:: Text ::
After the last couple of posts on trees, we’re now back to lattices. The TreeLattice class, shown in the listing below, inherits from Lattice and is used as a base class for lattices that are implemented in terms of one or more trees. Of course, it should be called TreeBasedLattice instead; the shorter name was probably chosen before we discovered the marvels of automatic completion—or English grammar.

    template <class Impl>
    class TreeLattice : public Lattice,
                        public CuriouslyRecurringTemplate<Impl> {
       TreeLattice(const TimeGrid& timeGrid, Size n);
       void initialize(DiscretizedAsset& asset, Time t) const {
           Size i = t_.index(t);
           asset.time() = t;
       void rollback(DiscretizedAsset& asset, Time to) const {
       void partialRollback(DiscretizedAsset& asset, Time to) const {
           Integer iFrom = Integer(t_.index(asset.time()));
           Integer iTo = Integer(t_.index(to));
           for (Integer i=iFrom-1; i>=iTo; --i) {
               Array newValues(this->impl().size(i));
               this->impl().stepback(i, asset.values(), newValues);
               asset.time() = t_[i];
               asset.values() = newValues;
               if (i != iTo) // skip the very last adjustment
       void stepback(Size i, const Array& values,
                             Array& newValues) const {
           for (Size j=0; j<this->impl().size(i); j++) {
               Real value = 0.0;
               for (Size l=0; l<n_; l++) {
                   value += this->impl().probability(i,j,l) *
               value *= this->impl().discount(i,j);
               newValues[j] = value;
       Real presentValue(DiscretizedAsset& asset) const {
           Size i = t_.index(asset.time());
           return DotProduct(asset.values(), statePrices(i));
       const Array& statePrices(Size i) const;

This class template acts as an adapter between the Lattice class, from which it inherits the interface, and the Tree class template which will be used for the implementation. Once again, we used the Curiously Recurring Template Pattern (which wasn’t actually needed for trees, but it is in this case); the behavior of the lattice is written in terms of a number of methods that must be defined in derived classes. For greater generality, there is no mention of trees in the TreeLattice class. It’s up to derived classes to choose what kind of trees they should contain and how to use them.

:: Problem statement ::
Reproduce the entire TreeLattice passage above, character for character, including the code listing.

:: Data ::
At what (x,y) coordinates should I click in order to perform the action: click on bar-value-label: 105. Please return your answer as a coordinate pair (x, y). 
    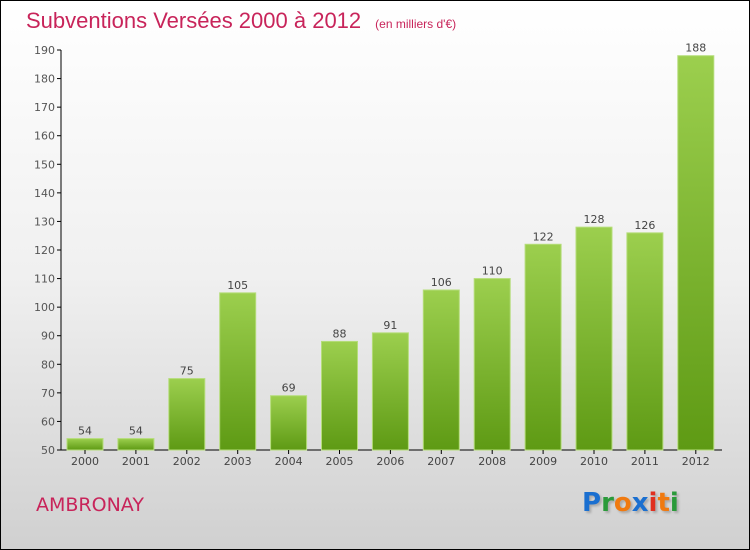
    Looking at the image, I should click on (238, 286).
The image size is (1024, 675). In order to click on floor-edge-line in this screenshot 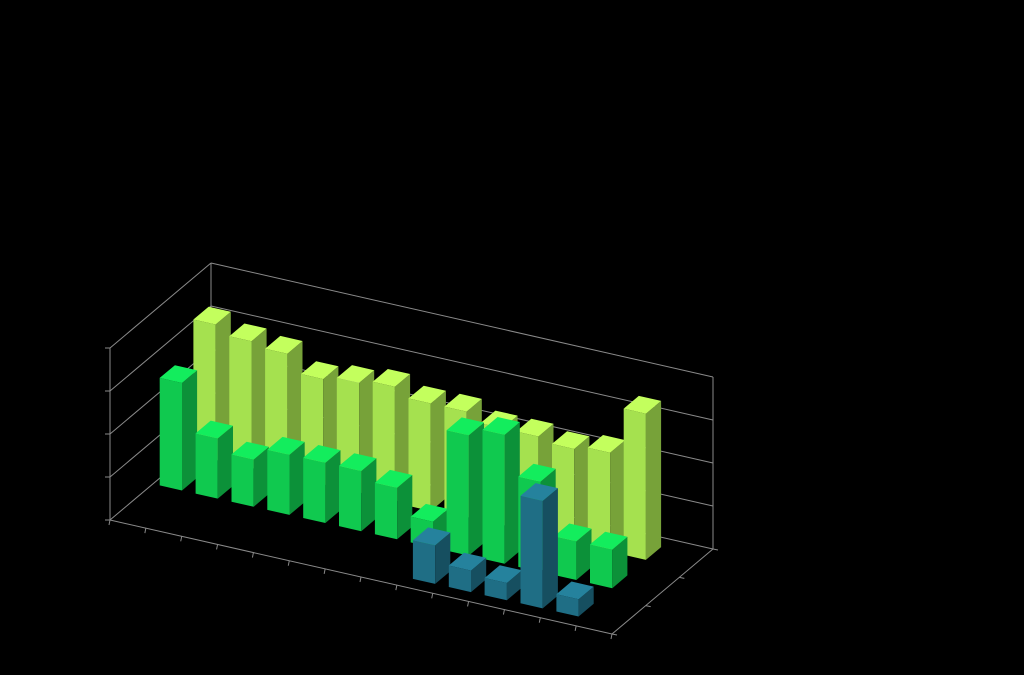, I will do `click(662, 592)`.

:: Exercise result ::
After the last couple of posts on trees, we’re now back to lattices. The TreeLattice class, shown in the listing below, inherits from Lattice and is used as a base class for lattices that are implemented in terms of one or more trees. Of course, it should be called TreeBasedLattice instead; the shorter name was probably chosen before we discovered the marvels of automatic completion—or English grammar.

    template <class Impl>
    class TreeLattice : public Lattice,
                        public CuriouslyRecurringTemplate<Impl> {
       TreeLattice(const TimeGrid& timeGrid, Size n);
       void initialize(DiscretizedAsset& asset, Time t) const {
           Size i = t_.index(t);
           asset.time() = t;
       void rollback(DiscretizedAsset& asset, Time to) const {
       void partialRollback(DiscretizedAsset& asset, Time to) const {
           Integer iFrom = Integer(t_.index(asset.time()));
           Integer iTo = Integer(t_.index(to));
           for (Integer i=iFrom-1; i>=iTo; --i) {
               Array newValues(this->impl().size(i));
               this->impl().stepback(i, asset.values(), newValues);
               asset.time() = t_[i];
               asset.values() = newValues;
               if (i != iTo) // skip the very last adjustment
       void stepback(Size i, const Array& values,
                             Array& newValues) const {
           for (Size j=0; j<this->impl().size(i); j++) {
               Real value = 0.0;
               for (Size l=0; l<n_; l++) {
                   value += this->impl().probability(i,j,l) *
               value *= this->impl().discount(i,j);
               newValues[j] = value;
       Real presentValue(DiscretizedAsset& asset) const {
           Size i = t_.index(asset.time());
           return DotProduct(asset.values(), statePrices(i));
       const Array& statePrices(Size i) const;

This class template acts as an adapter between the Lattice class, from which it inherits the interface, and the Tree class template which will be used for the implementation. Once again, we used the Curiously Recurring Template Pattern (which wasn’t actually needed for trees, but it is in this case); the behavior of the lattice is written in terms of a number of methods that must be defined in derived classes. For greater generality, there is no mention of trees in the TreeLattice class. It’s up to derived classes to choose what kind of trees they should contain and how to use them.